All it
takes is fifteen minutes
It is very difficult for any mom to willingly
accept criticism about her parenting skills… especially when that criticism
comes from the mother in law. With difficulty, I was able to suppress that stubborn,
independent part of me and yielded to the voice of reason (even though it was
the voice of the mother in law) and it has literally changed my life.
A typical afternoon before the unwanted (but much
needed) advice was dominated chaos. Every afternoon I watched in horror as toys
are artfully distributed throughout my house because my lounge is now the
inside of a spaceship or some underwater sea world. Naturally the walls need to
be redecorated with crayon or paint.

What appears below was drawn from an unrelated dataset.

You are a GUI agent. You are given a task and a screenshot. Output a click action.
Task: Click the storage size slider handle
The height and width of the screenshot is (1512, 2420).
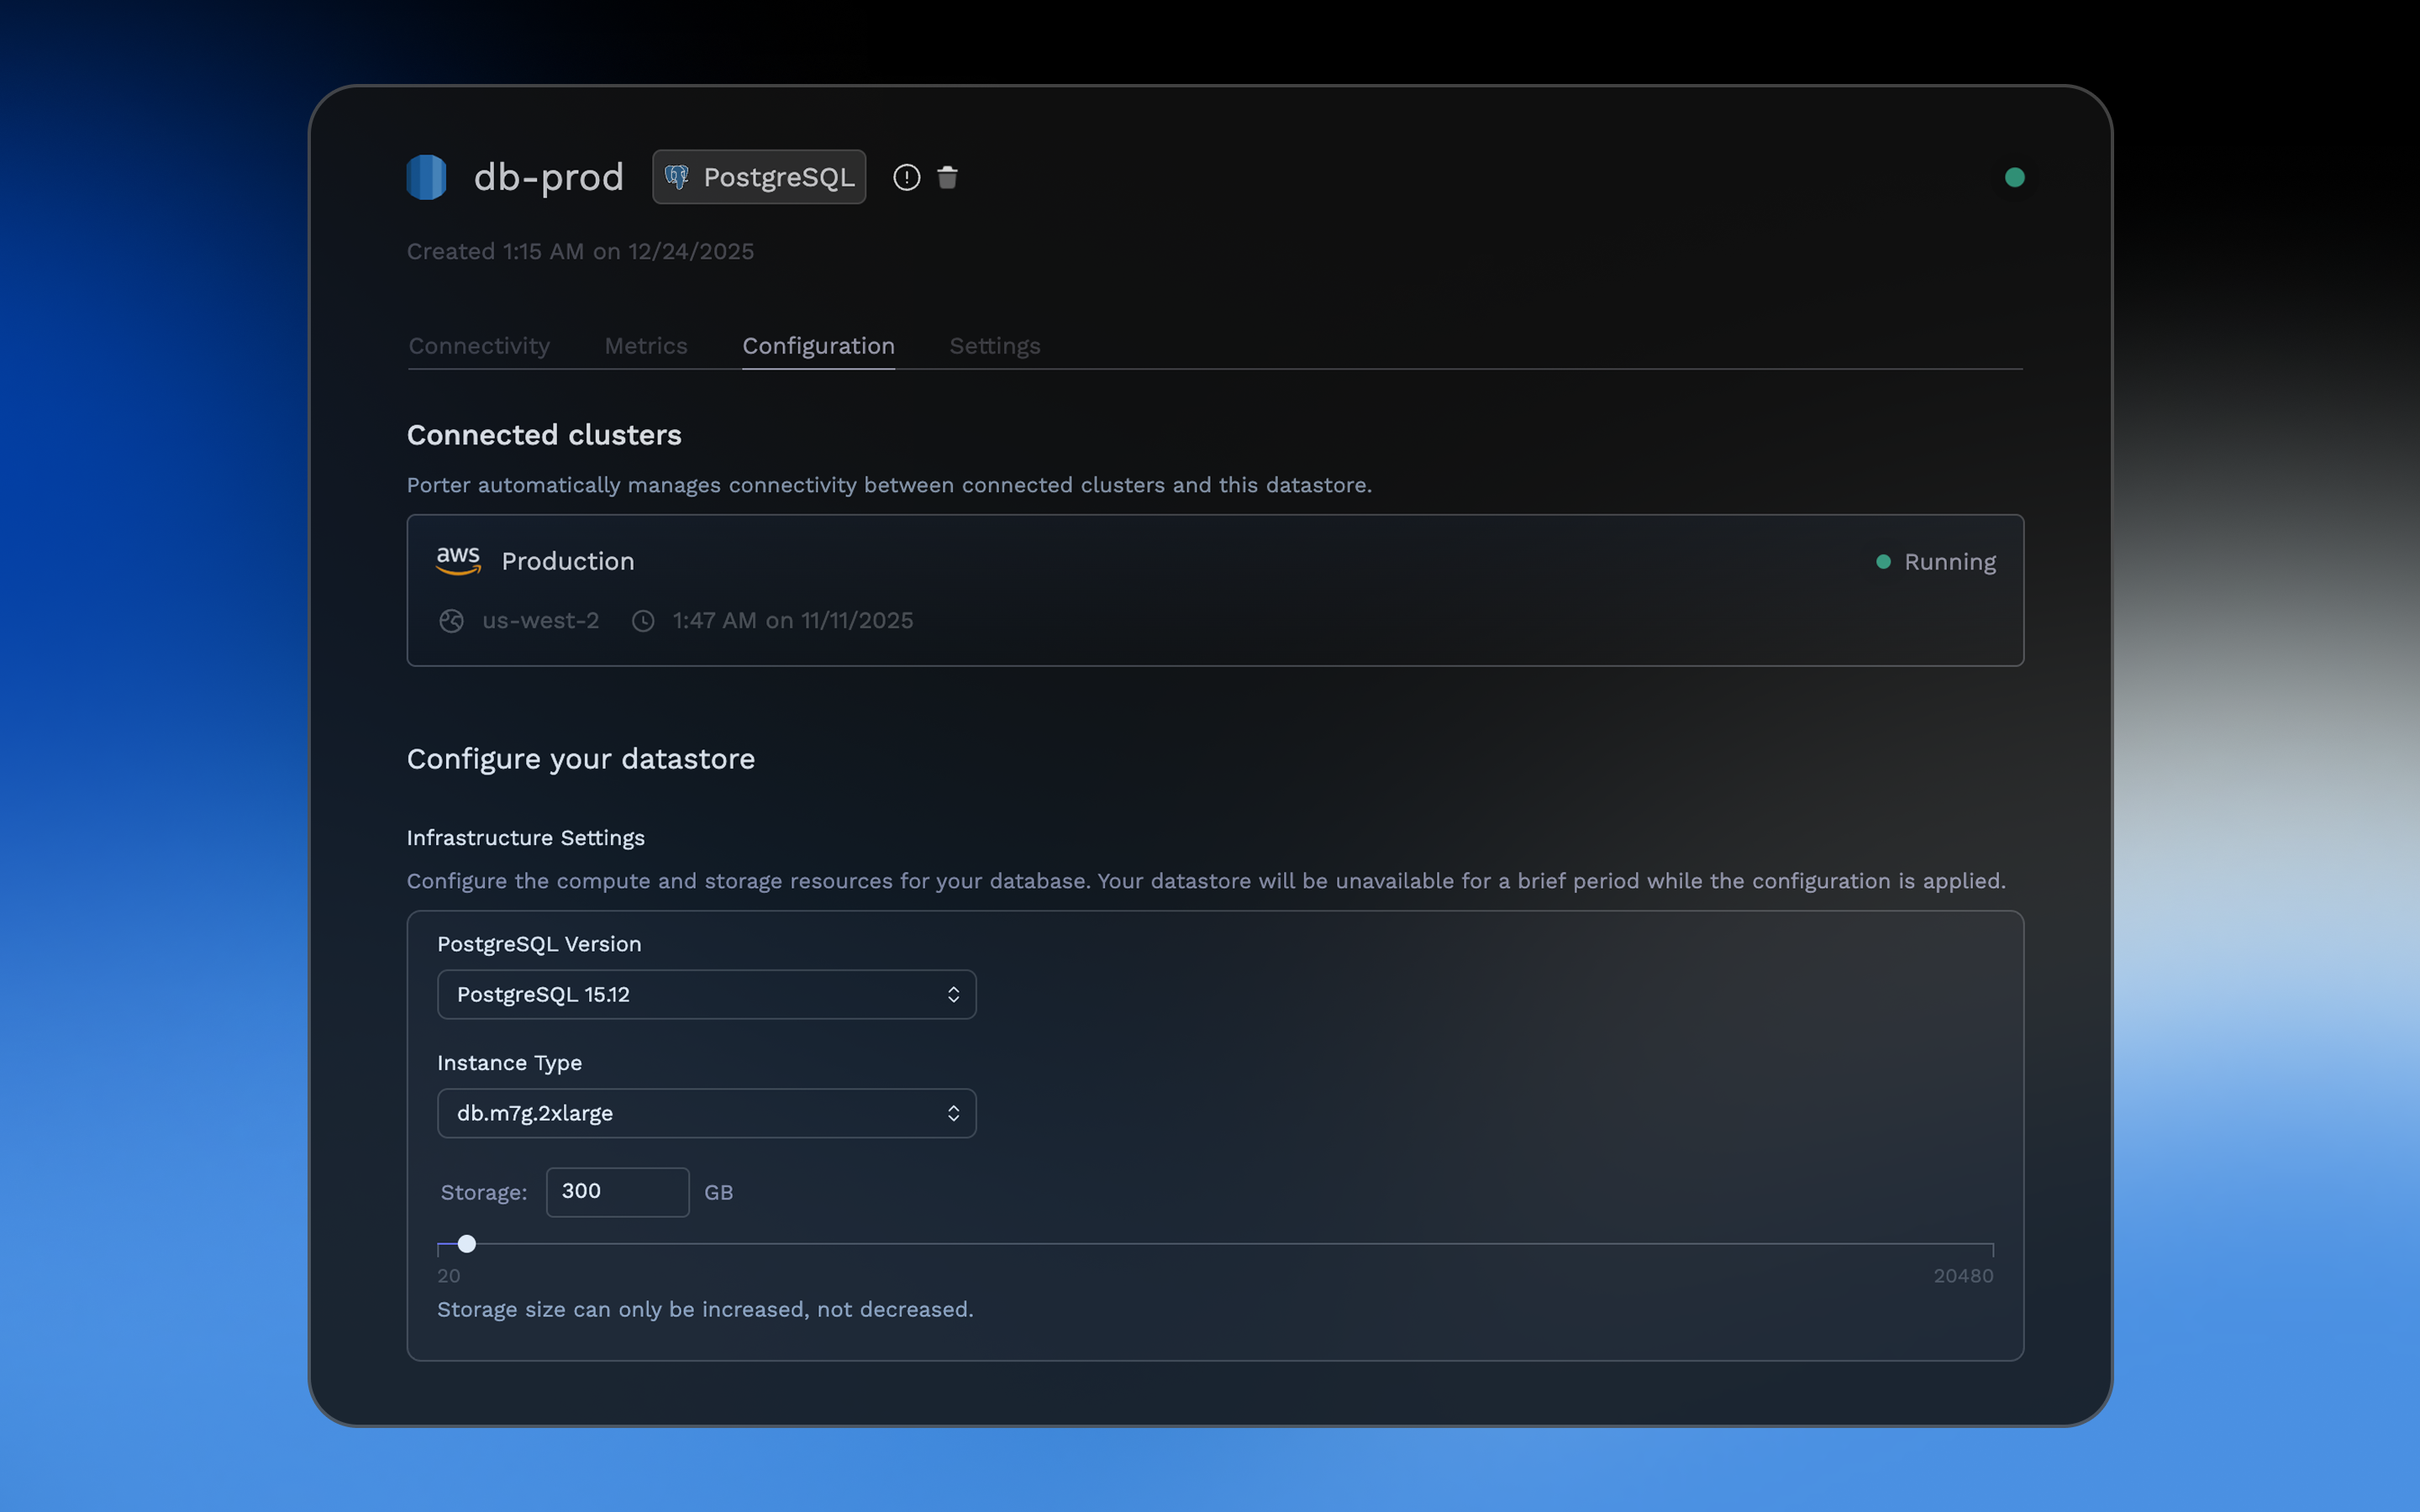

Neatly folded laundry goes flying across
the room and of course there is the ever present “mommmmy I am hungry what is
there to eat.” Has the sea monster which was once a perfectly clean sofa
suddenly come and sucked all the nutrients out of your body because I fed you
five minutes ago! Screaming, crying and yelling are not uncommon sounds to be
coming out of the Romain household as I silently thank G-d for my elderly
hopefully hard of hearing neighbors.
Enter the mother in law. Heidi, she calmly said after
another typical disastrous afternoon. You are not spending enough time with
your kids. NOT SPENDING ENOUGH TIME WITH MY KIDS is she insane my whole life is
my kids! Then she explained about the fifteen minutes a day rule. Each child
needs fifteen minutes personal one on one playtime with mom every day.
Child psychologists confirm that attention= love for
children. Experts claim we need no practice “parenting meditation”. As parents
we need to spend time everyday focusing on seeing our kids, understanding them
and seeing the world through their eyes.
But I don’t need the science as proof. I can honestly
say I am a calmer, happier mom and wife. My children have learned to cherish
our time together and respect the time of others. I am learning that folded
laundry and clean floors is not what makes a happy home and that peanut butter
on toast is a perfectly acceptable dinner as long as I have spent forty five
minutes playing with my three kids.
My goal is to provide scientifically sound sleep
advice each week on topics of interest. I know my personal story is not about
sleep (thank G-d my kids are really good sleepers) but the connection is as
follows: often children don’t want to go to bed at night because they are
anxious and afraid to let go of mom. If we give our kids that much needed
quality time during the day perhaps it will relieve their anxiety at night and
we will be able to kiss them goodnight knowing they are peacefully drifting
into sleep feeling safe and loved. All it takes is fifteen minutes.
I love this post, especially the bit about peanut butter on toast being ok if it's because the kids got quality time with Mum.